What say ye @AntonyR ?That is a 26"?


----------



## SKPC (Aug 11, 2021)

Not sure this is a Shelby frame?  Appears to be a 40 Shelby sprocket though...The bike does have 36 spokes!....😑


----------



## BFGforme (Aug 11, 2021)

Looks 26"


----------



## AntonyR (Aug 14, 2021)

Yes it’s a 26 and a Shelby built bike. It went for $425 plus fees so i almost stayed in but the truth is, I don’t ride the bikes I have enough to justify buying another. But still, it was a good looking rider.


----------



## Adamtinkerer (Aug 14, 2021)

I'm seeing repop grips, aftermarket lights & rack, rims & fenders look repainted.


----------



## Freqman1 (Aug 14, 2021)

AntonyR said:


> Yes it’s a 26 and a Shelby built bike. It went for $425 plus fees so i almost stayed in but the truth is, I don’t ride the bikes I have enough to justify buying another. But still, it was a good looking rider.

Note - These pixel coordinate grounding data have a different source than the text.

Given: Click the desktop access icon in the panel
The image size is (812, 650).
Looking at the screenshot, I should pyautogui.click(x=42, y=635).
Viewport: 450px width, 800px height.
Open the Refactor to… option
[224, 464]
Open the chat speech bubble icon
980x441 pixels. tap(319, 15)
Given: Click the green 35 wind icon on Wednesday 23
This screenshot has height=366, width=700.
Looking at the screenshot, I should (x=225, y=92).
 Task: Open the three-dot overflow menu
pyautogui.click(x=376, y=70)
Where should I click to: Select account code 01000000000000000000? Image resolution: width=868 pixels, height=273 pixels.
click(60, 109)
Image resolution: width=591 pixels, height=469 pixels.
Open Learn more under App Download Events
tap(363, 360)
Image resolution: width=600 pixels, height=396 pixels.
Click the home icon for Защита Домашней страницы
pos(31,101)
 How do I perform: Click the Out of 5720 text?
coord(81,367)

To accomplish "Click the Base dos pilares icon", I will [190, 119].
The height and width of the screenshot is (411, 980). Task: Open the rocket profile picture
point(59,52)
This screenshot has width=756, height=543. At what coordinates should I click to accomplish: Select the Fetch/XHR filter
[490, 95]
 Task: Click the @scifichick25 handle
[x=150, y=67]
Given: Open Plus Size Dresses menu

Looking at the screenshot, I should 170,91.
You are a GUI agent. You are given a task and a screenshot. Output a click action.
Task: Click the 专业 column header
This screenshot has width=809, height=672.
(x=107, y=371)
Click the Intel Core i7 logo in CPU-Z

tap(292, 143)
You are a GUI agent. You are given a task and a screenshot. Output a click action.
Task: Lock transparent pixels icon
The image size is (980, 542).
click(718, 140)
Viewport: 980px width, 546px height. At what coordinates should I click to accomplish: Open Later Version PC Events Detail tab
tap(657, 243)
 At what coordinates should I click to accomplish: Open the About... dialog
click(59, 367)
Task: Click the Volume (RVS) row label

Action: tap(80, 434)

That was way over the money-wise to pass. V/r Shawn


----------



## nightrider (Aug 14, 2021)

I have never seen drop stand ears on that era Shelby's.  Or a 26" frame like that.
But what do I know?!
Johnny


----------



## kostnerave (Aug 16, 2021)

Sting-ray collectors would give decent money for those clear reflector pedals, even though they're wrong for that bike.


----------



## saladshooter (Aug 16, 2021)

nightrider said:


> I have never seen drop stand ears on that era Shelby's.  Or a 26" frame like that.
> But what do I know?!
> Johnny



Here are a couple with ears. Most don't though. Not sure if the OP bike is Shelby however.


----------



## kreika (Aug 16, 2021)

saladshooter said:


> Here are a couple with ears. Most don't though. Not sure if the OP bike is Shelby however.
> View attachment 1463519
> 
> View attachment 1463523



Was thinking the same thing. Not a Y frame. Not the style frame that takes the tear drop looking tank that doesn’t extend past the frame.  Not the 52a style. Late or low end model?


----------



## nightrider (Aug 16, 2021)

saladshooter said:


> Here are a couple with ears. Most don't though. Not sure if the OP bike is Shelby however.
> View attachment 1463519
> 
> View attachment 1463523



Thank you! Always learning! I have 6 30's Shelby ballooners. None have had the ears.


----------



## AntonyR (Aug 23, 2021)

Shelby built a lot of plain wrap bikes for other companies, like department stores, hardware stores, etc. There's quite a few late '30 Shelby frames wearing an assortment of badges. Some with drop stand ears, some with split top tubes at the seat post.


----------



## THEGOLDENGREEK (Aug 23, 2021)

Here my original Shelby with factory ears in the frame and its original drop stand !


----------